▸ Passage
====================

The way ahead for innovation in India bl-premium-article-image

Reji K Joseph Updated - October 29, 2023 at 08:53 PM.

The corporate sector needs to push up its spending in R&D. Improving the quality of statistics is also vital

Need to ramp up R&D spend | Photo Credit: elenab

The sixteenth edition of the Global Innovation Index, GII 2023, released recently, identifies India as the topmost innovation out-performer, given its level of economic development.

But while India has improved its position in the innovation output subindex from 39 in the previous year to 35, its position in the input subindex (institutional facilitators such as infrastructure, markets and human capital among others) has fallen from 42 to 46. As a result, India continues to remain at 40th position in the GII 2023, whereas it had climbed 6 positions in GII 2022.

This fall in the input subindex provides some key messages for the policymakers and industry in India.

====================

▸ Do this
Quote, word for word, the part of the article on innovation in India that opens with the words containing "Need to ramp" and closes with "industry in India.". The material that comes after this article is separate from it.

====================

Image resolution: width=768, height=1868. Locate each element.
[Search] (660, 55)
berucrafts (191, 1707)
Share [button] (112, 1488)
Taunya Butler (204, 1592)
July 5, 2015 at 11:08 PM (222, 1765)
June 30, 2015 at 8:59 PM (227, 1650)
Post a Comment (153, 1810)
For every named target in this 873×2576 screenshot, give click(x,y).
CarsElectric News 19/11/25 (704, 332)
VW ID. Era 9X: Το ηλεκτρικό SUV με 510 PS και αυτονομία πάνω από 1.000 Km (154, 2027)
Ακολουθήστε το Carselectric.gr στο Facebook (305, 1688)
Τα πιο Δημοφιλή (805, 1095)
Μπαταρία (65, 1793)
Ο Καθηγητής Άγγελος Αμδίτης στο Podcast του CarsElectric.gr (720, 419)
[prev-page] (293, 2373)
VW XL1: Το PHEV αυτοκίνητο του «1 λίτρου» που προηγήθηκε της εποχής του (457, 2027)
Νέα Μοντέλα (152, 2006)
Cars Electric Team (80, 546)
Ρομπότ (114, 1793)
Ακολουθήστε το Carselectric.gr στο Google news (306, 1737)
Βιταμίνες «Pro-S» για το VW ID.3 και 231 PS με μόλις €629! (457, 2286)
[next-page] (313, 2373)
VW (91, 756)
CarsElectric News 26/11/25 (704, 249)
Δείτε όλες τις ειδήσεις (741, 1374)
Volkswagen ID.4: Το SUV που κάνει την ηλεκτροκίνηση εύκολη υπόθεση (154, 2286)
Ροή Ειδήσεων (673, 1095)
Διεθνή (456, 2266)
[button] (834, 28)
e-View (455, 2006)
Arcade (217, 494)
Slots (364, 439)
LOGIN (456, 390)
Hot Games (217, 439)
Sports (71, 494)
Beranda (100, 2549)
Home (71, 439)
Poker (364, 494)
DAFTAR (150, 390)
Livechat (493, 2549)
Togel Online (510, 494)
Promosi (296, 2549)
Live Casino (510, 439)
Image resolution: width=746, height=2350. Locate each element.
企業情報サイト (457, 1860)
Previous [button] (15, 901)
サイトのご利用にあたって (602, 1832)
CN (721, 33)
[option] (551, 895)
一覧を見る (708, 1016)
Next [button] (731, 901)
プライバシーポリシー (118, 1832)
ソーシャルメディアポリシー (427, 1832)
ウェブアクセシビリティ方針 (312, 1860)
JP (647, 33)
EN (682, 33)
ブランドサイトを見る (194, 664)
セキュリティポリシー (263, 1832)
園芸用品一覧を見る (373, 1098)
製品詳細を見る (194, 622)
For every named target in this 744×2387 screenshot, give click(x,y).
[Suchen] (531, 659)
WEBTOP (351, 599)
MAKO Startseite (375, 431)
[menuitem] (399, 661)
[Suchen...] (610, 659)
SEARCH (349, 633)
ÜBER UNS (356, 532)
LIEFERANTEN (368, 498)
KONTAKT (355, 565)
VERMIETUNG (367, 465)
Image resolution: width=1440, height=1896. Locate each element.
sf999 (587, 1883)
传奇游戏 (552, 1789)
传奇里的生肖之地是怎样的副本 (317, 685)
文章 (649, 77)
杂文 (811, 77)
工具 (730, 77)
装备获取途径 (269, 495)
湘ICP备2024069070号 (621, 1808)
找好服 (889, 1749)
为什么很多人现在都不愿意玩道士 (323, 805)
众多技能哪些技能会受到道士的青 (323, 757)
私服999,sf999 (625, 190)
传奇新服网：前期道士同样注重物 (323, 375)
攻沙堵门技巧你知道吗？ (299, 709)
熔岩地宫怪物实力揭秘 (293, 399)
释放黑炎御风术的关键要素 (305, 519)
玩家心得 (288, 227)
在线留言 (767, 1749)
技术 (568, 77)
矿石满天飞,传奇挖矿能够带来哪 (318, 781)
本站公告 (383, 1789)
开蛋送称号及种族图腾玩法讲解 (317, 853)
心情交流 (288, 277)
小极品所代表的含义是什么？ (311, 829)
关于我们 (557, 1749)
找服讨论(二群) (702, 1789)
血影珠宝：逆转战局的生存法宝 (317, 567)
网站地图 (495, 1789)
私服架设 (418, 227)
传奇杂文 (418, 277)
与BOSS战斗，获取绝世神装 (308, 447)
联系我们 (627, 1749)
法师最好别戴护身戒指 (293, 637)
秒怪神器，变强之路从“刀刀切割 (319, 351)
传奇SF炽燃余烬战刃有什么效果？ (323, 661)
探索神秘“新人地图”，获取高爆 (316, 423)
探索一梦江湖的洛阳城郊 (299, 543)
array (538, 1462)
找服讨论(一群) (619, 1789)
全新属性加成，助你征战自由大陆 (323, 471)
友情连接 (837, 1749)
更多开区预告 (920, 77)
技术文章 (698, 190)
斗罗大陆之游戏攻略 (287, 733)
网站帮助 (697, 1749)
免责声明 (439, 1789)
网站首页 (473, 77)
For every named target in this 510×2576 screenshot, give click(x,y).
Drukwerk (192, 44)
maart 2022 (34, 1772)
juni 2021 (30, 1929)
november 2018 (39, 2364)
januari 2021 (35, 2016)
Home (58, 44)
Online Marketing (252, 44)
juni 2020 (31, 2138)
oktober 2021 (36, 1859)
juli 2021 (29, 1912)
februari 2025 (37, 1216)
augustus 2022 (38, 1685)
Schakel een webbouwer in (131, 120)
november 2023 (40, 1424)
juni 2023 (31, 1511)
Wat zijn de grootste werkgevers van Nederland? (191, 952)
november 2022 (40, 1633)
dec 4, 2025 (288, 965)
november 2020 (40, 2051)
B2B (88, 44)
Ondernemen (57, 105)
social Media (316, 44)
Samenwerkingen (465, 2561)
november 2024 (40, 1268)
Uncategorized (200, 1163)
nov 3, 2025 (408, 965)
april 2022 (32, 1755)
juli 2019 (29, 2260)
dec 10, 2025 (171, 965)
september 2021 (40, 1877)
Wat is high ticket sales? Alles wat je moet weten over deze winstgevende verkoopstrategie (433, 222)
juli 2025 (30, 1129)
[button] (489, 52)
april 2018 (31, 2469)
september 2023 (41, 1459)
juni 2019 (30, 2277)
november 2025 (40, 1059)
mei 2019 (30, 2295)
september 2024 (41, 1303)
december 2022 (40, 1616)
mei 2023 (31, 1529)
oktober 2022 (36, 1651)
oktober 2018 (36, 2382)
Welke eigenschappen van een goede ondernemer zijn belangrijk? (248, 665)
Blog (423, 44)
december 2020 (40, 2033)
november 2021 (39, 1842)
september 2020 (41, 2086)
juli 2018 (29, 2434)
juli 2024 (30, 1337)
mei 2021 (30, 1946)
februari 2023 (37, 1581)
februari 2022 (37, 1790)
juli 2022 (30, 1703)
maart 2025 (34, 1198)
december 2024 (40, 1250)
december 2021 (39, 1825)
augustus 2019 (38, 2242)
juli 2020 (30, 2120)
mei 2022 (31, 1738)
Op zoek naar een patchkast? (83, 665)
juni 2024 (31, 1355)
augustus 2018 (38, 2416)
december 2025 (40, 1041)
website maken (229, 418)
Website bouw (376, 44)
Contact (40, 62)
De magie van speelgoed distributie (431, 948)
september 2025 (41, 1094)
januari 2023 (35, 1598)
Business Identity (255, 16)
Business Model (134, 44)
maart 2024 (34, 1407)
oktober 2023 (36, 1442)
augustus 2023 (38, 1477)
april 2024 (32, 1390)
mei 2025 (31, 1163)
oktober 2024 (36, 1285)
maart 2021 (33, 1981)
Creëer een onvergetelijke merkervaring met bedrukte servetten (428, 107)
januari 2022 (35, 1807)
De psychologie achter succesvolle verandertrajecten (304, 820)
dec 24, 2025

====================

▸ Result for this task
Need to ramp up R&D spend | Photo Credit: elenab

The sixteenth edition of the Global Innovation Index, GII 2023, released recently, identifies India as the topmost innovation out-performer, given its level of economic development.

But while India has improved its position in the innovation output subindex from 39 in the previous year to 35, its position in the input subindex (institutional facilitators such as infrastructure, markets and human capital among others) has fallen from 42 to 46. As a result, India continues to remain at 40th position in the GII 2023, whereas it had climbed 6 positions in GII 2022.

This fall in the input subindex provides some key messages for the policymakers and industry in India.